This state legislative session has seen a flurry of activity regarding capital punishment. There has been plenty of reason for hope, but also some disappointment for death penalty opponents.
We'll start with the bad news: Alaska has proposed to reinstate its death penalty, which it abolished in 1958. Anti-death penalty groups are rightly stating that the risks of an innocent person being sentenced to death are high, as is the cost for the capital punishment system.
In sillier pro-death penalty news, a New Hampshire legislator proposed to bring the firing squad back as a method of execution. The politician claims that this method of execution will deter murder.
Now for the good news! Maryland is poised to abolish its death penalty. The governor is a fervent opponent of the death penalty and has proposed the repeal bill. According to the Washington Post, it appears that legislators are also ready to move forward with abolition. A committee may forward the bill to the full senate without having a hearing, which gives it a better opportunity to pass.

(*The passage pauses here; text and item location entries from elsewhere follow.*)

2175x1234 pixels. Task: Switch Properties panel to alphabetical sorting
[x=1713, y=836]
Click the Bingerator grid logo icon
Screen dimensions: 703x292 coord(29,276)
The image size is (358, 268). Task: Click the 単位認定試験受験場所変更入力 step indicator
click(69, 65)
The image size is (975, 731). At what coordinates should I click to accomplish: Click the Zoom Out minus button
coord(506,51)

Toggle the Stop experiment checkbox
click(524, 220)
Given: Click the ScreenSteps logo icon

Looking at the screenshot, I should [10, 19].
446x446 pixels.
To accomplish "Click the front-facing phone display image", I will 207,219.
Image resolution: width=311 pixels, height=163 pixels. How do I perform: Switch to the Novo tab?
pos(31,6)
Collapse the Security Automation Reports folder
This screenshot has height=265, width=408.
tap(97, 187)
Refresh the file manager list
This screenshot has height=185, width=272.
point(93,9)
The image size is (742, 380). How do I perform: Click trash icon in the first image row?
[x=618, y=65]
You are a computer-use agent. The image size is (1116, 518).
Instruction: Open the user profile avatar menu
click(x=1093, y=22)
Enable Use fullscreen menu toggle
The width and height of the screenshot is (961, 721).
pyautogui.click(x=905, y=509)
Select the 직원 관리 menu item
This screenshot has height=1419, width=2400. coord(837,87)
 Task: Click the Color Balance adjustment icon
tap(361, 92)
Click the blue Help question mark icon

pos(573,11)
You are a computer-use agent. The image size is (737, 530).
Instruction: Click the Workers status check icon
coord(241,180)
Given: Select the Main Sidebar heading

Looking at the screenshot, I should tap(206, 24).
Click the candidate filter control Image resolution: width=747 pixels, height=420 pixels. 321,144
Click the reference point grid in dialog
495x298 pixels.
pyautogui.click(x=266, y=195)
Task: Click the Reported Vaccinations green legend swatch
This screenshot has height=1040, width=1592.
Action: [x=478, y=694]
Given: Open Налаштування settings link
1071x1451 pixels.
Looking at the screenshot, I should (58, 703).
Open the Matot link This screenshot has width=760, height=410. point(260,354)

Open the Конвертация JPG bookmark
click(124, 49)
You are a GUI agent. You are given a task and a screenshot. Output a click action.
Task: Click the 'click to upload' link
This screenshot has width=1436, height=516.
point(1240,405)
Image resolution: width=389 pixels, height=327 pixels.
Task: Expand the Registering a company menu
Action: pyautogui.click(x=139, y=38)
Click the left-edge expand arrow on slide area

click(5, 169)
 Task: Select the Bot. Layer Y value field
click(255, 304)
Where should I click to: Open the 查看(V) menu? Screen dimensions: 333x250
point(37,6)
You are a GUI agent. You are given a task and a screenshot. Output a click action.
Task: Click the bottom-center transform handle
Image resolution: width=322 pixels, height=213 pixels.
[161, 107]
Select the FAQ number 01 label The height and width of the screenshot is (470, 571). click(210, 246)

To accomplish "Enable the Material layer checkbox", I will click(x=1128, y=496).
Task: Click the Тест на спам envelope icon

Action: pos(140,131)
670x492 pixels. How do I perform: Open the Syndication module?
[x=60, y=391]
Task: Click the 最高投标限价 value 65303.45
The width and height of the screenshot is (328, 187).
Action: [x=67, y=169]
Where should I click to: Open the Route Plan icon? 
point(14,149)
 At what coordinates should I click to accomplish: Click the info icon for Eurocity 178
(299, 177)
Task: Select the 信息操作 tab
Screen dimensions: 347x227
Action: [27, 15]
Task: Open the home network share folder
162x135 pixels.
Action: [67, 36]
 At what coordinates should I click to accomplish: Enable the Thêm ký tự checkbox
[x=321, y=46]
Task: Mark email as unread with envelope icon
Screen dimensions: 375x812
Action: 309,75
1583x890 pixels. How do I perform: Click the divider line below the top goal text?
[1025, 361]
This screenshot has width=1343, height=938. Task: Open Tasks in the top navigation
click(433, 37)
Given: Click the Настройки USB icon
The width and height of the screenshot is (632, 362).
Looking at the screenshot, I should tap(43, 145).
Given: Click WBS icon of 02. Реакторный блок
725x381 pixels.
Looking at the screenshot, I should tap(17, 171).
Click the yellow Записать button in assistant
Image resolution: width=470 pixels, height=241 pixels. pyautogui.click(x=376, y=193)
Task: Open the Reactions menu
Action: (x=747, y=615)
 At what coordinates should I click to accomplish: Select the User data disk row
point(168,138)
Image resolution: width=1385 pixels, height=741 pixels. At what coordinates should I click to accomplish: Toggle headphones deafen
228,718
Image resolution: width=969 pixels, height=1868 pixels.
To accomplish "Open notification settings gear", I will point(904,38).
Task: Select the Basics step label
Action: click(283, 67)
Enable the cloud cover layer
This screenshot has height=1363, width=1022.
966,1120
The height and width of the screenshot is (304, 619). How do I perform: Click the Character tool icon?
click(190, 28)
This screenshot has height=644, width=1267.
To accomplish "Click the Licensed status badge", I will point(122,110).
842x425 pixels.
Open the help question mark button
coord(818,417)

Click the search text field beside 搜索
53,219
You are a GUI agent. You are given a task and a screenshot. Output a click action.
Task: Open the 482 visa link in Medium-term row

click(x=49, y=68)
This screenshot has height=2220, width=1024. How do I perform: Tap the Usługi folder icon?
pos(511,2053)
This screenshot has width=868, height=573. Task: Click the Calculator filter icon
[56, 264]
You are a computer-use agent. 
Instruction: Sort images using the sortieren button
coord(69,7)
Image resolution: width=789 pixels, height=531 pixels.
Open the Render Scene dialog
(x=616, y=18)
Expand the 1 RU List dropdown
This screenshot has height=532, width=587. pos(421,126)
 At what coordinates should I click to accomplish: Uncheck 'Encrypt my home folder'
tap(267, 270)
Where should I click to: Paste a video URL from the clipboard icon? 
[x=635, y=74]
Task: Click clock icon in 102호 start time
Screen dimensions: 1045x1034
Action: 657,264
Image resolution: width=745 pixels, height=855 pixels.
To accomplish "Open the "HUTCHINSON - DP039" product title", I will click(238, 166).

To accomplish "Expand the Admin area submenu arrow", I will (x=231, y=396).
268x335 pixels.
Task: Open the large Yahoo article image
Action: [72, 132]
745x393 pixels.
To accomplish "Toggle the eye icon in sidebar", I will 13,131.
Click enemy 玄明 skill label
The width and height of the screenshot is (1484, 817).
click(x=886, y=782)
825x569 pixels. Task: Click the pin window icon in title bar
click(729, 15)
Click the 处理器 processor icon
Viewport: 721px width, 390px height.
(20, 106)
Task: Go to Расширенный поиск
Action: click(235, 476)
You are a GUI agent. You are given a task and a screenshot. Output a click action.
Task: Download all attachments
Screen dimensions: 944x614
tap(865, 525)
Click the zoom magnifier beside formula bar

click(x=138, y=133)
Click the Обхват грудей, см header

New Mexico will once again have a bill that would abolish the death penalty. Capital punishment is a costly sentence and one which New Mexico rarely uses; four people have been exonerated from New Mexico's death row, and only two people currently sit on the state's death row. The bill would repeal the death penalty and sentence murderers to life without parole and keep the state just as safe.
There is also sensible bill in New Hampshire that would create a study commission to investigate whether capital punishment is worthwhile for the state to continue.
Nebraska has not had a functioning death penalty since the electric chair was ruled unconstitutional. Some legislators are proposing abolition of capital punishment. Nebraska came close to repeal in 2007, so abolition is not an unrealistic goal for the Cornhusker State. (The bad news is that other legislators are trying to pass lethal injection legislation.)
Colorado is also taking a hard look at capital punishment. An article in the Denver Post discusses a bill that would repeal the death penalty and use the money that is wasted on that process for investigations of cold cases.
The country seems to have atmosphere of hope, and the anti-death penalty movement is moving into that space as well.